* **What this task involves**
Put the lines below into a numbered list, omitting any blank lines. Leave out the pictures.

* **Records for the exercise**
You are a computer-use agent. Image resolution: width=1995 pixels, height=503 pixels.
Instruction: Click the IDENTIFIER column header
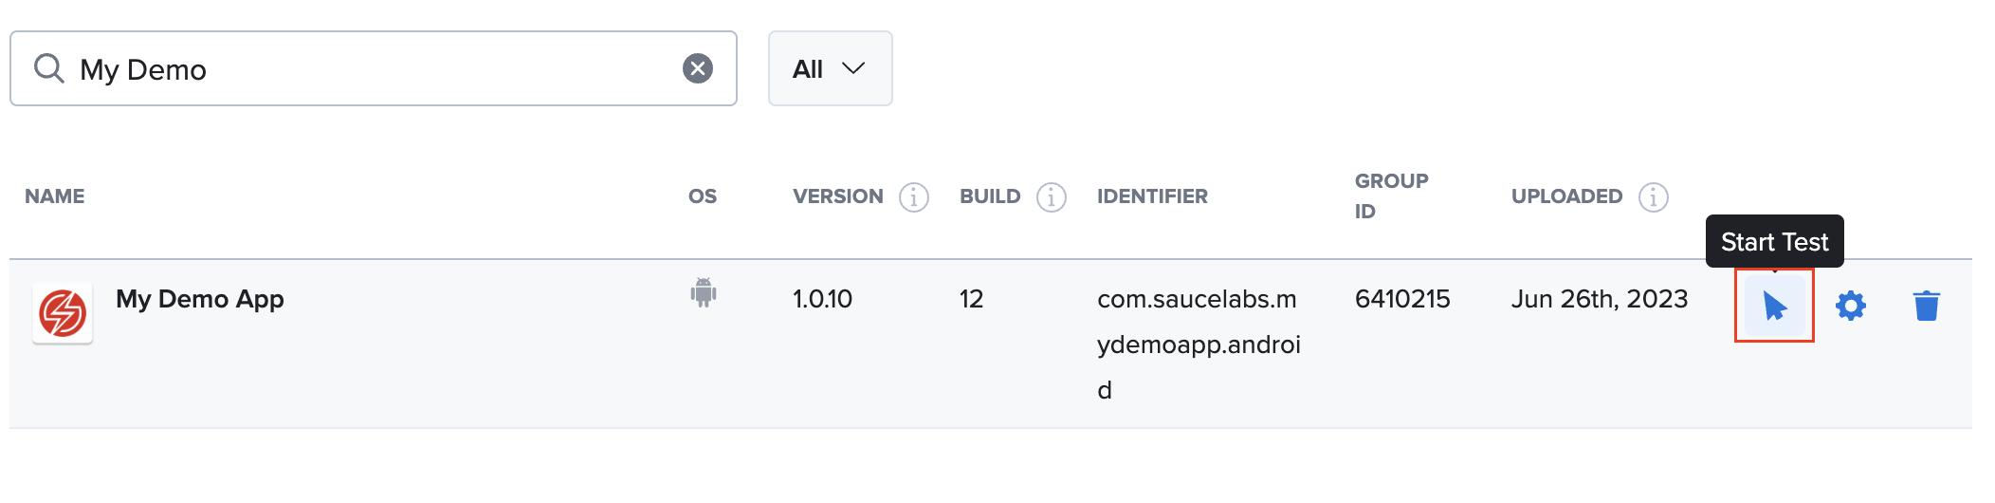click(x=1152, y=196)
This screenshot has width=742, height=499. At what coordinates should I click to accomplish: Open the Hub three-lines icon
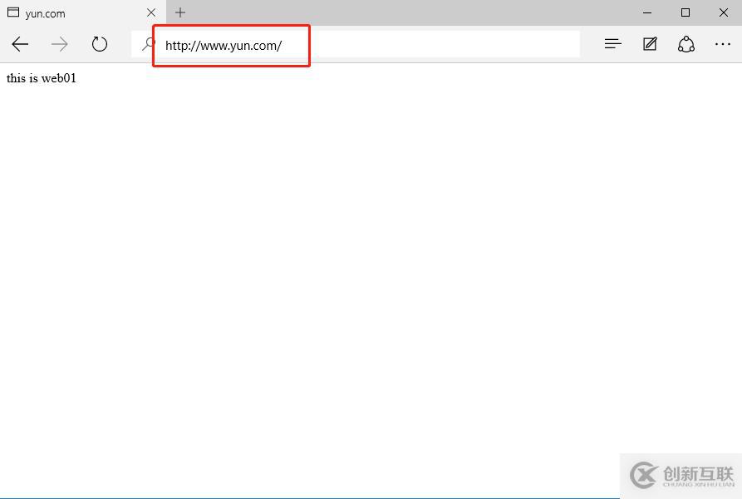(613, 44)
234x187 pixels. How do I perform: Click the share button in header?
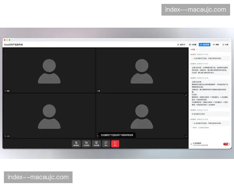(x=226, y=45)
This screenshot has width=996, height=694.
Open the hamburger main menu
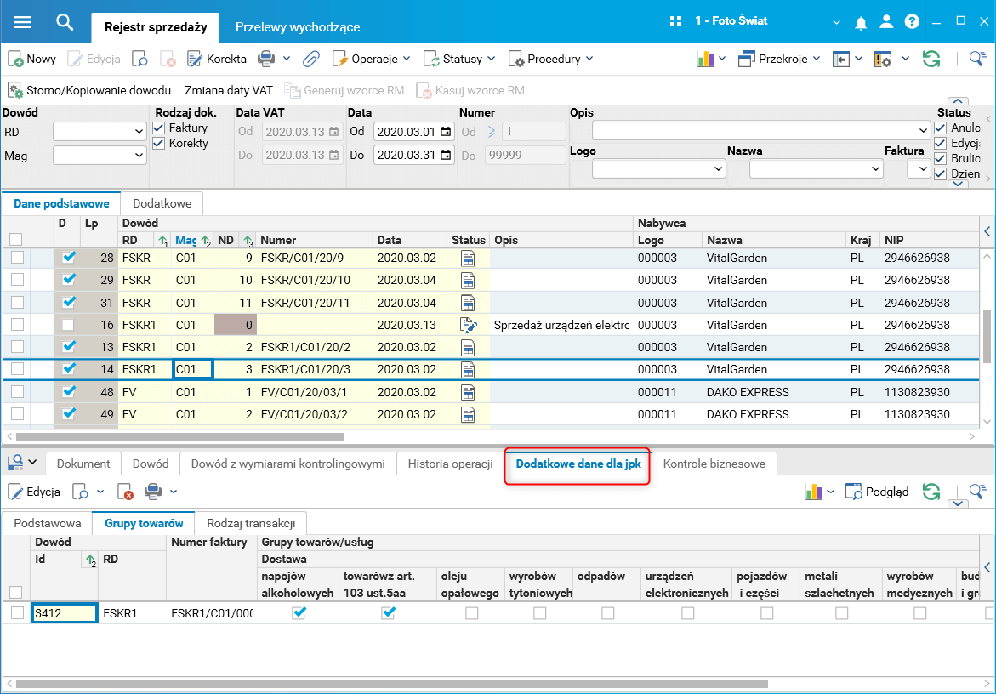click(x=22, y=22)
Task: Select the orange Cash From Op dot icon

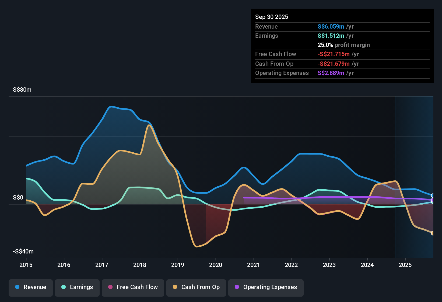Action: tap(175, 287)
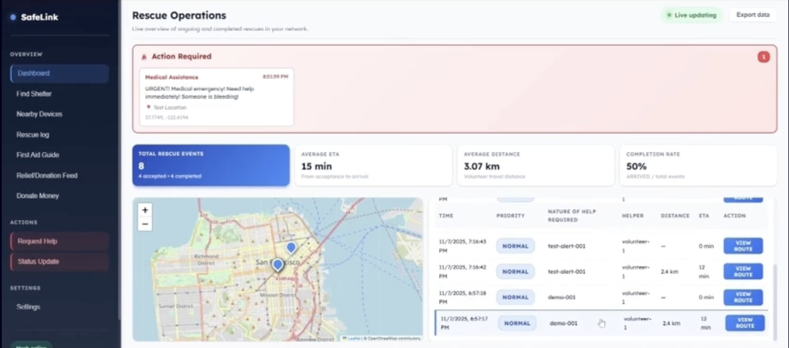Click the Action Required alarm icon
The height and width of the screenshot is (348, 789).
(144, 57)
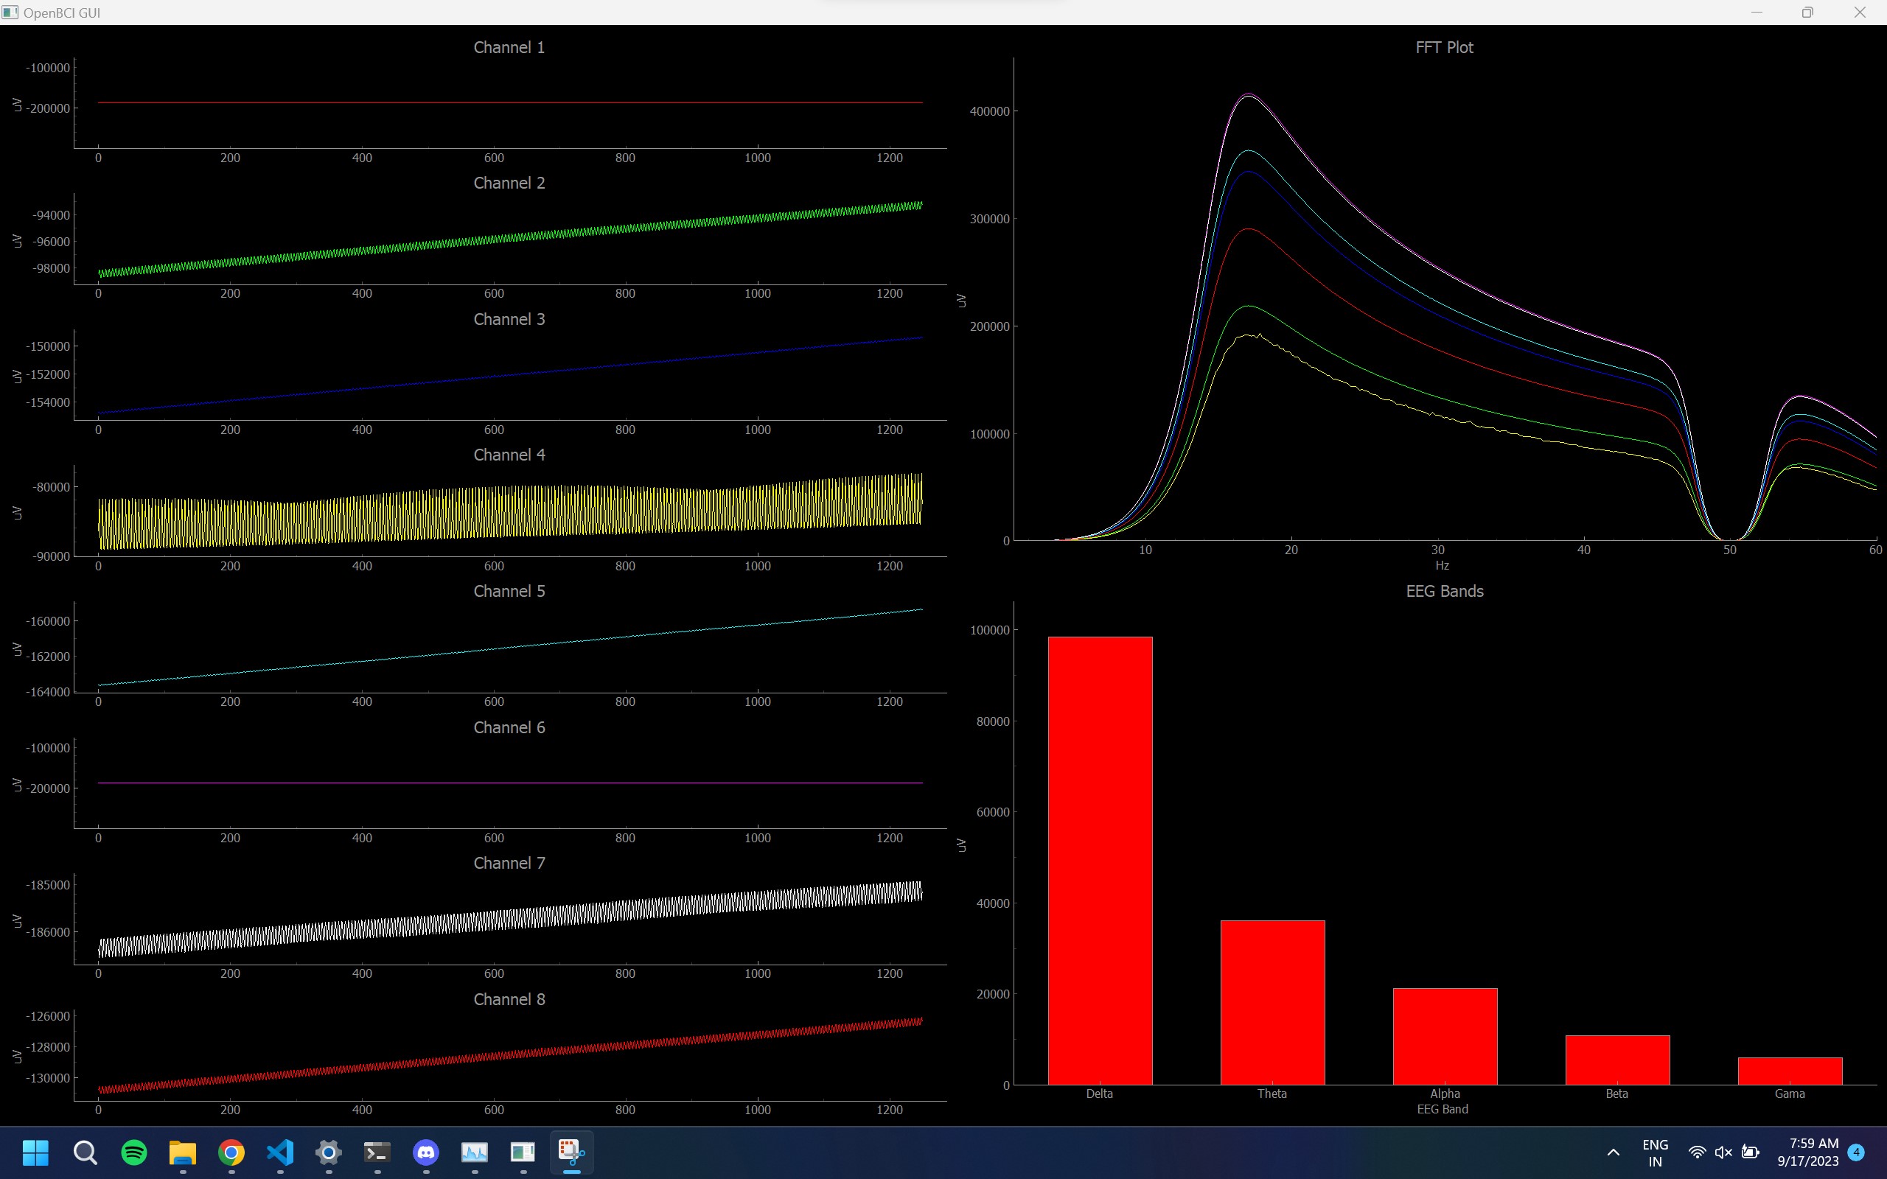Viewport: 1887px width, 1179px height.
Task: Expand the hidden system tray chevron
Action: click(x=1613, y=1152)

* **Solution for this exercise**
1. You are a computer-use agent. Image resolution: width=1995 pixels, height=503 pixels.
2. Instruction: Click the IDENTIFIER column header
3. click(x=1152, y=196)
4. This screenshot has width=742, height=499. At what coordinates should I click to accomplish: Open the Hub three-lines icon
5. (613, 44)
6. 234x187 pixels. How do I perform: Click the share button in header?
7. (x=226, y=45)
8. This screenshot has width=996, height=694.
9. Open the hamburger main menu
10. click(x=22, y=22)
11. Task: Select the orange Cash From Op dot icon
12. Action: tap(175, 287)
13. Click the Action Required alarm icon
14. The height and width of the screenshot is (348, 789).
15. (144, 57)
16. Viewport: 1887px width, 1179px height.
17. Task: Expand the hidden system tray chevron
18. Action: click(x=1613, y=1152)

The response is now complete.